**Job:**
Decide whether each statement agrees with the Laplace approximation documentation: (a) the temperature parameter defaults to 1.0; (b) the log likelihood is computed once and stored rather than on demand; (c) the scatter corresponds to L-2 regularization. Answer yes or no for each, quoting the deciding words of the documentation.

**Quoted passage:**

━━━━━━━━━━━━━━━━━━━━━━━━━━━━━━

Bases: ParametricLaplace

Laplace approximation with full, i.e., dense, log likelihood Hessian approximation and hence posterior precision. Based on the chosen backend parameter, the full approximation can be, for example, a generalized Gauss-Newton matrix. Mathematically, we have \(P \in \mathbb{R}^{P \times P}\). See BaseLaplace for the full interface.

Source code in laplace/baselaplace.py
def __init__(
    self,
    model: nn.Module,
    likelihood: Likelihood | str,
    sigma_noise: float | torch.Tensor = 1.0,
    prior_precision: float | torch.Tensor = 1.0,
    prior_mean: float | torch.Tensor = 0.0,
    temperature: float = 1.0,
    enable_backprop: bool = False,
    dict_key_x: str = "input_ids",
    dict_key_y: str = "labels",
    backend: type[CurvatureInterface] | None = None,
    backend_kwargs: dict[str, Any] | None = None,
):
    super().__init__(
        model,
        likelihood,
        sigma_noise,
        prior_precision,
        prior_mean,
        temperature,
        enable_backprop,
        dict_key_x,
        dict_key_y,
        backend,
        backend_kwargs,
    )
    self._posterior_scale: torch.Tensor | None = None

log_likelihood #

log_likelihood: Tensor

Compute log likelihood on the training data after .fit() has been called. The log likelihood is computed on-demand based on the loss and, for example, the observation noise which makes it differentiable in the latter for iterative updates.

Returns:

  • log_likelihood ( Tensor ) –

prior_precision_diag #

prior_precision_diag: Tensor

Obtain the diagonal prior precision \(p_0\) constructed from either a scalar, layer-wise, or diagonal prior precision.

Returns:

  • prior_precision_diag ( Tensor ) –

scatter #

scatter: Tensor

Computes the scatter, a term of the log marginal likelihood that corresponds to L-2 regularization: scatter = \((\theta_{MAP} - \mu_0)^{T} P_0 (\theta_{MAP} - \mu_0) \).

━━━━━━━━━━━━━━━━━━━━━━━━━━━━━━

**Element lookup records:**
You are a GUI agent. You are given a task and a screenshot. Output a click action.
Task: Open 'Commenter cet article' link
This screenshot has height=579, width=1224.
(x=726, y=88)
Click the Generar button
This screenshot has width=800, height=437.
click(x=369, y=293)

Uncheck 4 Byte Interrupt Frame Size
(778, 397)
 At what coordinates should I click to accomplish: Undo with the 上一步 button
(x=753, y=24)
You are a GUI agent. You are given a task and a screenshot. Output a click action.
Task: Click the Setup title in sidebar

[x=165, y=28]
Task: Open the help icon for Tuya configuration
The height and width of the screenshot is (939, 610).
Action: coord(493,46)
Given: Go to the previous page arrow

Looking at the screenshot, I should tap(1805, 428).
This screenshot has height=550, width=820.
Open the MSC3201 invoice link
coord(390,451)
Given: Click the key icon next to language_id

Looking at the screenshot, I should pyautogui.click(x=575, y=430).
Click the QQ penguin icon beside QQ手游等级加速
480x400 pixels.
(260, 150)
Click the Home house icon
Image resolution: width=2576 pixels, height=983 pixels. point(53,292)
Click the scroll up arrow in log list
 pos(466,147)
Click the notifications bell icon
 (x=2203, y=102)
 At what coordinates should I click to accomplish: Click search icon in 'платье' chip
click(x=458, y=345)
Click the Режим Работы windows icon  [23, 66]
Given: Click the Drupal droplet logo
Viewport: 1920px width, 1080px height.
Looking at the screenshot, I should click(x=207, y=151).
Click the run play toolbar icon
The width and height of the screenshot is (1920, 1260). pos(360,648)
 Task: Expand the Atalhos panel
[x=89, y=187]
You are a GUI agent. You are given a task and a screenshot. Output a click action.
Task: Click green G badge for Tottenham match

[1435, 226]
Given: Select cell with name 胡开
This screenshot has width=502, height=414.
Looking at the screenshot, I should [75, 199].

━━━━━━━━━━━━━━━━━━━━━━━━━━━━━━

**Task output:**
(a) Yes: "temperature: float = 1.0,"
(b) No: "The log likelihood is computed on-demand based on the loss"
(c) Yes: "a term of the log marginal likelihood that corresponds to L-2 regularization"